Copy every line from the records that holds the word "input".
Listed entries below:
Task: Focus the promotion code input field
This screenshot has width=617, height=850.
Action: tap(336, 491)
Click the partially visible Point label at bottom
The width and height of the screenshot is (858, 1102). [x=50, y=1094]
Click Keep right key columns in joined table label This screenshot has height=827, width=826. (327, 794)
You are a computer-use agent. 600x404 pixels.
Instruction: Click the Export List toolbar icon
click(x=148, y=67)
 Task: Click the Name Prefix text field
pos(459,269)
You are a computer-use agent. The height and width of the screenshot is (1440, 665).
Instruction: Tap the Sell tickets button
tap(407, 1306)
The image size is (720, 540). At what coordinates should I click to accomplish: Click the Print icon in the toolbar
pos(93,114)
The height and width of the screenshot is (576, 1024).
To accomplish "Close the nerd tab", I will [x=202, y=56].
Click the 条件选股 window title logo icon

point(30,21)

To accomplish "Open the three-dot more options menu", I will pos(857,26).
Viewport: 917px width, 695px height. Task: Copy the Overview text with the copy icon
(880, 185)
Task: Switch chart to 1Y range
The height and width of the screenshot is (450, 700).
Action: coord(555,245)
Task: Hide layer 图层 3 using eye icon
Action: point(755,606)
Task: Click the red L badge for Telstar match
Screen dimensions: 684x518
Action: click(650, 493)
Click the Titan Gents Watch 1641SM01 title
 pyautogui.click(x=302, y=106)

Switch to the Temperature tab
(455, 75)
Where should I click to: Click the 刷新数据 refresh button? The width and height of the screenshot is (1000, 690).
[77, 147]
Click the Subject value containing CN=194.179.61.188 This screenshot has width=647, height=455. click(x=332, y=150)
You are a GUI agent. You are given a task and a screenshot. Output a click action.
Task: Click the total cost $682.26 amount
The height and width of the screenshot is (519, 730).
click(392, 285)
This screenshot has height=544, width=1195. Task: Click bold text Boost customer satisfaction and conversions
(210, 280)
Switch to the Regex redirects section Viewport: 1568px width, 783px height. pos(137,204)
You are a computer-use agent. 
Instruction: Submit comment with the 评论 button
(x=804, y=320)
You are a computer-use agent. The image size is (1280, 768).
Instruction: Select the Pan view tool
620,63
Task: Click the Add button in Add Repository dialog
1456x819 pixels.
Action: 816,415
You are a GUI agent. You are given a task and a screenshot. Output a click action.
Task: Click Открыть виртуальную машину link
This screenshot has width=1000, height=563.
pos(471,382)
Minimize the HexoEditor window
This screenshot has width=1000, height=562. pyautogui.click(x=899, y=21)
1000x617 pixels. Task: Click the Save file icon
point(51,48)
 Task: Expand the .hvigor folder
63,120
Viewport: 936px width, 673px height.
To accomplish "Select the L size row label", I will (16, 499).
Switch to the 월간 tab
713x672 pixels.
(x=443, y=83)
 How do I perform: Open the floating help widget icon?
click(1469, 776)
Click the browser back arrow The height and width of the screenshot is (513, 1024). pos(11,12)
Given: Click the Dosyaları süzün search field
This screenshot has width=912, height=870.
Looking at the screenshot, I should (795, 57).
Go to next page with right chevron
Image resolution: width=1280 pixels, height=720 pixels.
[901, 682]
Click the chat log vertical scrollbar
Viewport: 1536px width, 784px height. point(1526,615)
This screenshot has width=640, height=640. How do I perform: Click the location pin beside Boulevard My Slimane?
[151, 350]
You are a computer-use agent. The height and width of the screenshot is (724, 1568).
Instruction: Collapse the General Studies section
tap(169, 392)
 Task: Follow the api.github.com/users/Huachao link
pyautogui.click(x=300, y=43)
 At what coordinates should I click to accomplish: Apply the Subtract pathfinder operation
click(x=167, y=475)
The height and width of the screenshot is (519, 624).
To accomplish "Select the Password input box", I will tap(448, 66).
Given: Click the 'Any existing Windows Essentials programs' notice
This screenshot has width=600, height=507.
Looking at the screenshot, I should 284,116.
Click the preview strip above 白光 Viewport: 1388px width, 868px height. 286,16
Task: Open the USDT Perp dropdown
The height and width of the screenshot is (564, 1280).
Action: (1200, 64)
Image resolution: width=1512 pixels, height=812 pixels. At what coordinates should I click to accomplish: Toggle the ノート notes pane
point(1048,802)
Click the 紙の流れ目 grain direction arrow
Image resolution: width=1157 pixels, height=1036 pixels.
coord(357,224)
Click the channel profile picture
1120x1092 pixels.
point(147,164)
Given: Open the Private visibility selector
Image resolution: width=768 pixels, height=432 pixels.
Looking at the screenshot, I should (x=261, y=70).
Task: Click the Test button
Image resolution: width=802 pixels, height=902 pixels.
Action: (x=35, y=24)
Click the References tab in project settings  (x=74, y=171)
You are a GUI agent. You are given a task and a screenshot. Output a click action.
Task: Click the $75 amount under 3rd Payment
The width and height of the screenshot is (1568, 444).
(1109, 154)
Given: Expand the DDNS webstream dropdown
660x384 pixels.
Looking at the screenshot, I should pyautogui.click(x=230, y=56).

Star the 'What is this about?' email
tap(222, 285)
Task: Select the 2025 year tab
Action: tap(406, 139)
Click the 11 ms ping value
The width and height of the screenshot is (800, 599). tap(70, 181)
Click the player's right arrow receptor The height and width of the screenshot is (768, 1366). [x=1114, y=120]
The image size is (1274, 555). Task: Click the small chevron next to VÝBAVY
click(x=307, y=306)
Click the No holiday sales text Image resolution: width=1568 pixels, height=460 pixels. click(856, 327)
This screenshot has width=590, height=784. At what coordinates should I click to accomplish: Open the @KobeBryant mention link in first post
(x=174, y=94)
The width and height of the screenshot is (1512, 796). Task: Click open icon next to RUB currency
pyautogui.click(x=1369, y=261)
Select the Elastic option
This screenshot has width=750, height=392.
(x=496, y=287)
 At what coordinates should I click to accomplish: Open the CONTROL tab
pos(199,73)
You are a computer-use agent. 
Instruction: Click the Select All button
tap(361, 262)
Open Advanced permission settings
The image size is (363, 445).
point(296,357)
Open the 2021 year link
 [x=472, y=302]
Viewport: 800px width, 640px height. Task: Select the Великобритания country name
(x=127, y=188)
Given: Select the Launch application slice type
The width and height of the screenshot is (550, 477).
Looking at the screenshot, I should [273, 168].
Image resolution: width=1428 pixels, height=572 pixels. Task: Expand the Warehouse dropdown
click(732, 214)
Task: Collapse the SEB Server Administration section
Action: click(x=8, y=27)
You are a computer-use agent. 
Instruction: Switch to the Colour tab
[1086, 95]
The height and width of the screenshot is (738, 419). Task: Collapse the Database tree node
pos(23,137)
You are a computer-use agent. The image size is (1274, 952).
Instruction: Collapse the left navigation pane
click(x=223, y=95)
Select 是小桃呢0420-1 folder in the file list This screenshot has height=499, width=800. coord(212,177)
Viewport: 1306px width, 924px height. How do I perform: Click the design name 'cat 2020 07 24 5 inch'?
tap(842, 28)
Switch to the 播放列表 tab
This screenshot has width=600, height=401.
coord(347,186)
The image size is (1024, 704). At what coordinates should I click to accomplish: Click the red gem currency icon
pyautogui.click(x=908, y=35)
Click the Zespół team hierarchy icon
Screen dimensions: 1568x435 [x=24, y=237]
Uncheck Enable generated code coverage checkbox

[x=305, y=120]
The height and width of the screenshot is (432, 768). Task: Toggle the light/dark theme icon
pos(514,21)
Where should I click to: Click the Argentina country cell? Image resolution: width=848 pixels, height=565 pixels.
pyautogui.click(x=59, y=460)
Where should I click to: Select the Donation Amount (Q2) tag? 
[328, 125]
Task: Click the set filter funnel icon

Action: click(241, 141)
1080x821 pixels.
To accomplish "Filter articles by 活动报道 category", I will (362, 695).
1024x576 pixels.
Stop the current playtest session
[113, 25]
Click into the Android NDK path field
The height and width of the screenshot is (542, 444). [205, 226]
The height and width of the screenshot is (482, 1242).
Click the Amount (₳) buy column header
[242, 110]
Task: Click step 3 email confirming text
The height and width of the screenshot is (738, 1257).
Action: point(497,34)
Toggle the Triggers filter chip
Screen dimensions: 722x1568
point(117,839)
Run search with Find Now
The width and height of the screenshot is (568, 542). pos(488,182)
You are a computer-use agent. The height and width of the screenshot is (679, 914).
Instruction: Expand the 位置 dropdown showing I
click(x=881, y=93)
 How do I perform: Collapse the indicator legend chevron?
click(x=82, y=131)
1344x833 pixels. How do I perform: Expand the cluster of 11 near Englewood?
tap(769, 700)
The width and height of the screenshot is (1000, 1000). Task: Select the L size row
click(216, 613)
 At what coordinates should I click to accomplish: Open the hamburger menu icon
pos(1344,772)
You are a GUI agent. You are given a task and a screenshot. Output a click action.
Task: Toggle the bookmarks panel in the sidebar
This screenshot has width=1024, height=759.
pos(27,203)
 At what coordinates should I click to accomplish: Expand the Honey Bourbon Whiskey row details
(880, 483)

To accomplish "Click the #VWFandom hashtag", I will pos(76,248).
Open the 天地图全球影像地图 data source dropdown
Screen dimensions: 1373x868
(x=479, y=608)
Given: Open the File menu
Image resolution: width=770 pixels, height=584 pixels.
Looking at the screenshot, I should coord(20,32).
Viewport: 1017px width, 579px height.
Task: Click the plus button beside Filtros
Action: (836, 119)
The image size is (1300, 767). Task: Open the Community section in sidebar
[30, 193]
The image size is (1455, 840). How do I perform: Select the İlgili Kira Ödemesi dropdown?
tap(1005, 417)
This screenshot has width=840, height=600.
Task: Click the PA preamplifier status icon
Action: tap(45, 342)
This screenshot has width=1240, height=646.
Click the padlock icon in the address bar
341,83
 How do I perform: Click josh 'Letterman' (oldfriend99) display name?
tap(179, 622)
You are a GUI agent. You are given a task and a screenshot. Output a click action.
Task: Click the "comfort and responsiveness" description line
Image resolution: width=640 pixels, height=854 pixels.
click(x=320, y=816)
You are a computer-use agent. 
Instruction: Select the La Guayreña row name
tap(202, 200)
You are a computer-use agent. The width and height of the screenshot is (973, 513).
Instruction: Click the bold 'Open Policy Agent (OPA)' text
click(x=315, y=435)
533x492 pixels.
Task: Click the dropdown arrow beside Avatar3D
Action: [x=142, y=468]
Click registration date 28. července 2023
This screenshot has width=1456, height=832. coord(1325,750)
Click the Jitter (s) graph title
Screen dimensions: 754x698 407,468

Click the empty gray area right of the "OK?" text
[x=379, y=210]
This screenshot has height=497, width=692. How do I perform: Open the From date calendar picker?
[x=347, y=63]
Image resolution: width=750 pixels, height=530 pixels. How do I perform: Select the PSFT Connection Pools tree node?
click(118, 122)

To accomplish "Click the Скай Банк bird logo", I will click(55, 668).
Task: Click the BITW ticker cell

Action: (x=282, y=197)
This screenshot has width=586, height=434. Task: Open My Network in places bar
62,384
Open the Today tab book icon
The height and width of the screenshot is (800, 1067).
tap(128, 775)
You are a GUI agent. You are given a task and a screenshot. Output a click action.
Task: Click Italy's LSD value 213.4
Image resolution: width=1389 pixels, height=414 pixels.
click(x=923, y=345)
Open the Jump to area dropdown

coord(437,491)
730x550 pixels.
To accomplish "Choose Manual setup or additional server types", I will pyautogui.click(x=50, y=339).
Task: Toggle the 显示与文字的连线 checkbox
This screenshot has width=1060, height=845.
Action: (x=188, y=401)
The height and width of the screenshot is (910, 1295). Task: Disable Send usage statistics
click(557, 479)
End of Listed entries.
Expected answer:
Task: Focus the promotion code input field
To accomplish "Select the Password input box", I will tap(448, 66).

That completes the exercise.